The Centers for Disease Control and Prevention’s recent report updating the estimated number of neural tube defects prevented by folic acid fortification of enriched cereal grain products clearly shows the huge impact of fortification: From 1999 through 2011, fortification prevented neural tube defects in about 1,300 births a year in the United States (MMWR 2015;64:1-5).
This is a dramatic example of how a relatively simple public health intervention – in this case, the mandatory addition of an inexpensive B vitamin to a portion of the food supply – is having a dramatic impact on a major birth defect.
Unfortunately, though, people may develop similar expectations that other micronutrients during pregnancy may prevent other birth defects or improve developmental outcomes, without adequate supportive evidence. For example, experimental animal studies have suggested that supplements of polyunsaturated fatty acids (PUFAs) during pregnancy improve brain development in the offspring (J. Perinat. Med. 2008;36;5-14). While there is no evidence that this is true in humans, there are prenatal vitamins that include PUFAs on the market.
Based on a review of nine randomized controlled studies that compared long chain PUFA supplementation to a placebo or no supplement in pregnant women, my colleagues and I concluded that the available research “regarding the maternal supplementation of PUFAs in retinal and neurocognitive development of the infant is not consistent in showing a benefit to supplementation” (Obstet.Gynecol. Int. 2012 [doi:10.1155/2012/591531]).
In a somewhat similar manner, an increasing number of women are taking megavitamins as part of their lifestyle, with the belief that “more is better.”
Megavitamins may not necessarily be harmless. There is evidence from randomized trials that evaluated vitamin E or vitamin C for preeclampsia that vitamin E supplementation during pregnancy may cause intrauterine growth restriction (IUGR). This was confirmed by a study of 82 women who had been exposed to high doses of vitamin E supplements ranging from 400 IU to 1,200 IU a day during the first trimester. At Motherisk, we found that the mean birth weight among the babies of the women who had been exposed to high doses of vitamin E was significantly lower than the mean birth weight of the babies of the controls. But we did not find a significant difference in the rates of live births, preterm delivery, miscarriages, or stillbirths (Reprod. Toxicol. 2005;20:85-8). These women were on vitamin E as part of their lifestyle and not for any particular medical reason.
The medical community needs to keep in mind that while the folic acid fortification of flour and other products has shown dramatic effects in the overall population, as the CDC report shows, it may not meet the needs of specific populations of women who are at a greater risk of having a baby with a neural tube defect. As pointed out in the Morbidity and Mortality Weekly Report, these groups include Hispanic women, who may not consume as much folic acid or are at a greater risk of having a genetic polymorphism that makes them more susceptible to a folate insufficiency.

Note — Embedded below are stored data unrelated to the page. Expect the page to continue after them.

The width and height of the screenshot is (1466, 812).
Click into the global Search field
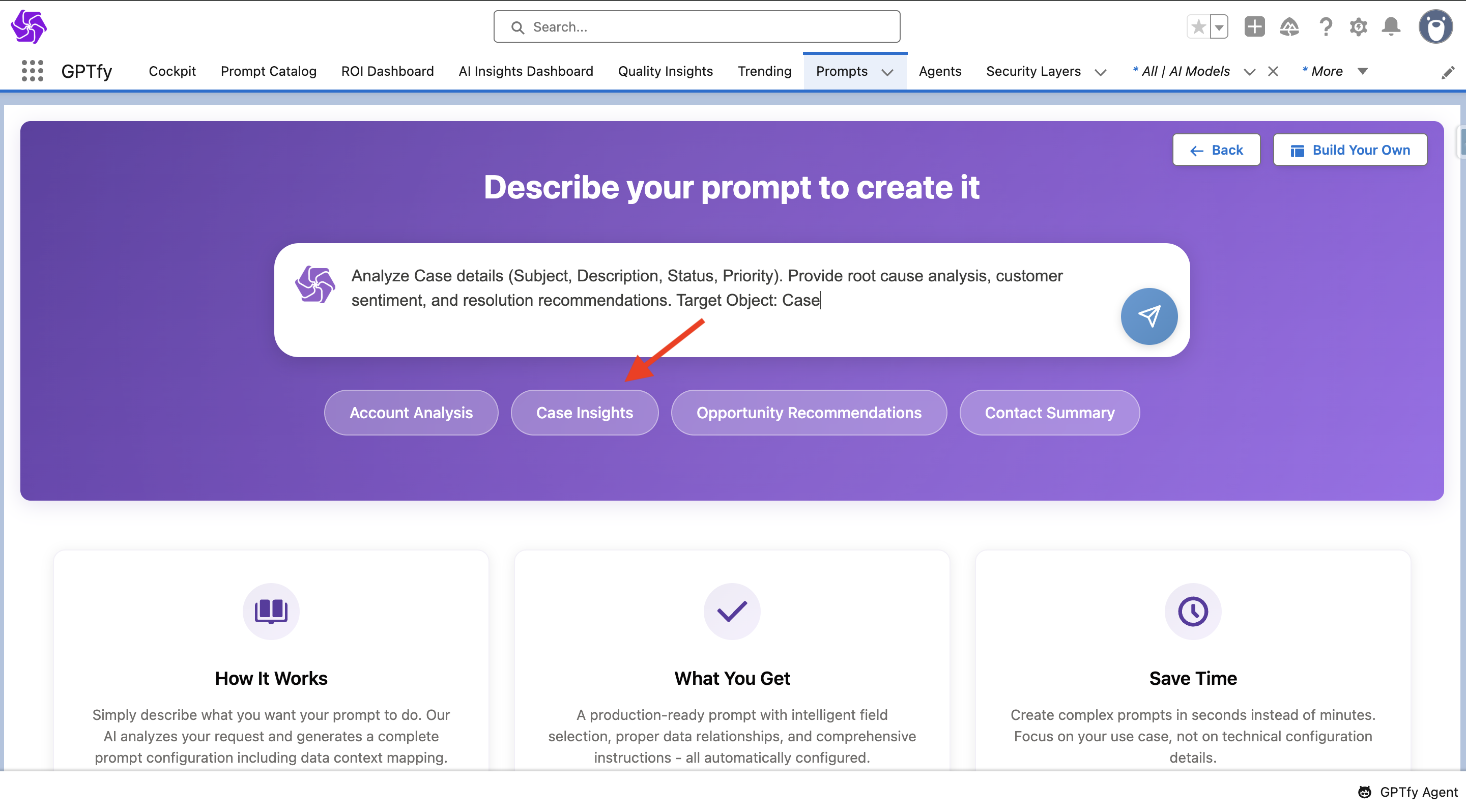[697, 27]
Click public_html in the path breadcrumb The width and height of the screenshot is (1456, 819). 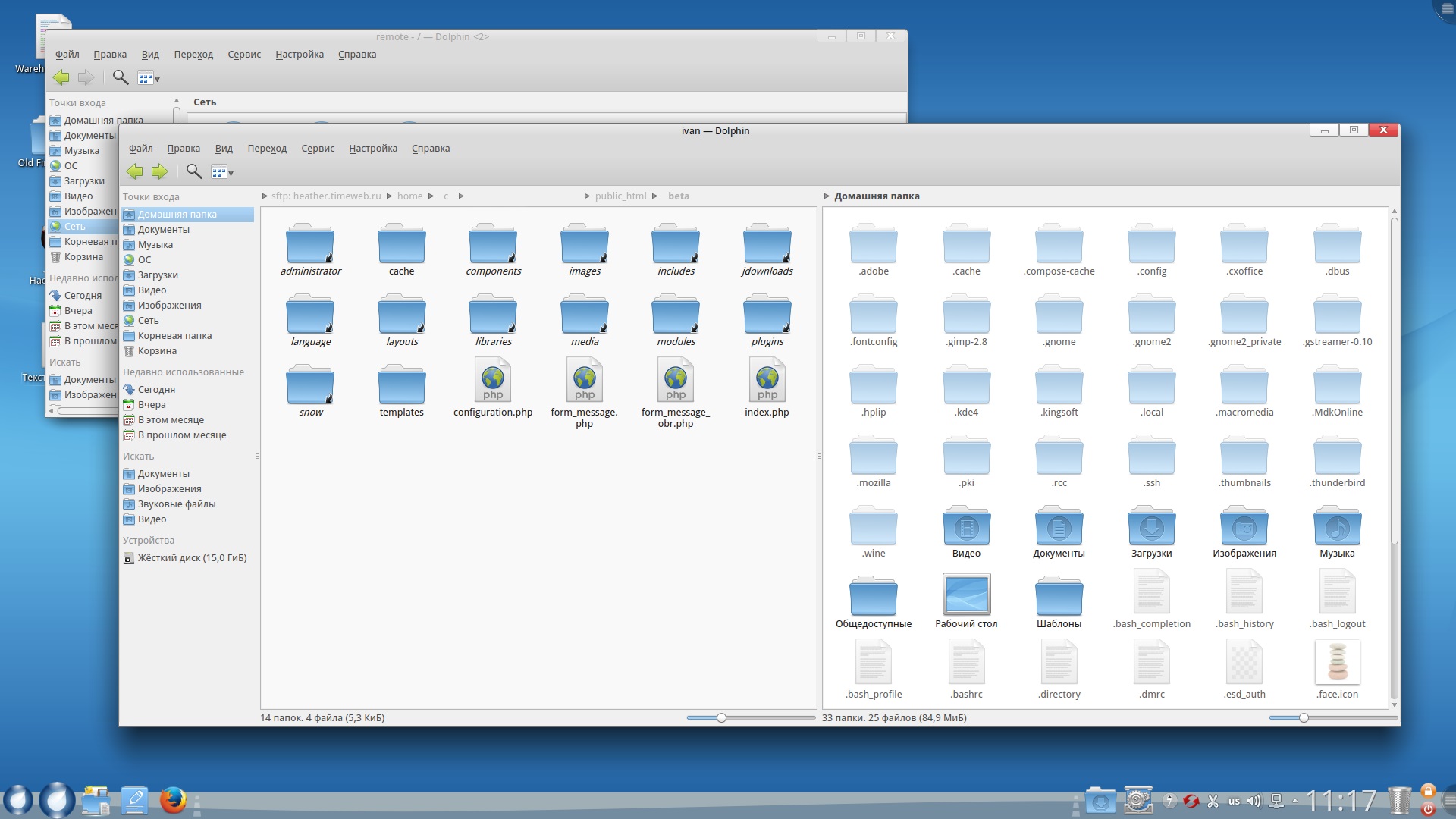[620, 196]
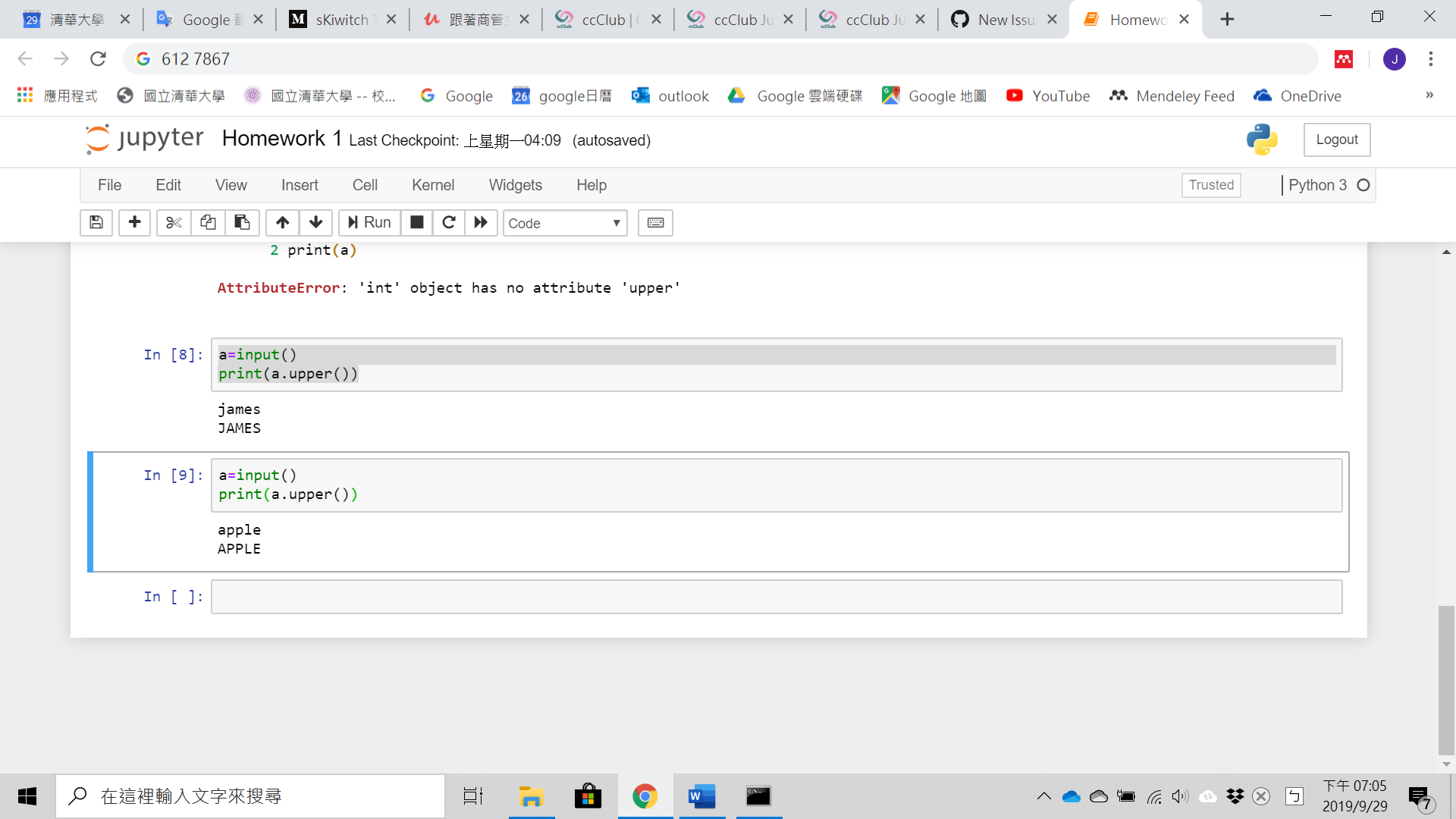1456x819 pixels.
Task: Switch to the GitHub New Issue tab
Action: [x=999, y=19]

Flour fortification provides relatively small amounts of folic acid, possibly 200 mcg more a day, at best. But it has been shown that a woman who has had a previous child with a neural tube defect, a high-risk group, needs 5 mg per day to have an impact on prevention (Lancet 1991;338:131-7).
It is therefore important to keep in mind that there are high-risk groups who may need more than the amount provided by flour fortification. These groups include women on antiepileptic drugs or drugs that have antifolate activity, such as sulfonamide and methotrexate; as well as those with some genetic polymorphisms in the folate cycle.
Women who smoke also tend to have lower folate levels, as do women with diabetes or who are obese. Women with celiac disease may have lower folate levels because they do not eat bread or flour-based products. Low-income women who may not eat sufficient green leafy vegetables, which are expensive and contain high levels of folic acid, may also be at greater risk.
A question that is still not resolved is whether folic acid can prevent other malformations, not just neural tube defects. There is some evidence that folic acid supplementation may also reduce the risk of cardiovascular defects and oral clefts. A randomized trial comparing folic acid to no folic acid to address these questions would be unethical. Instead, observational studies could evaluate the rate of these malformations after the fortification program began. Despite this major public health advance, we should always try to do even better and prevent more cases of neural tube defects and other malformations.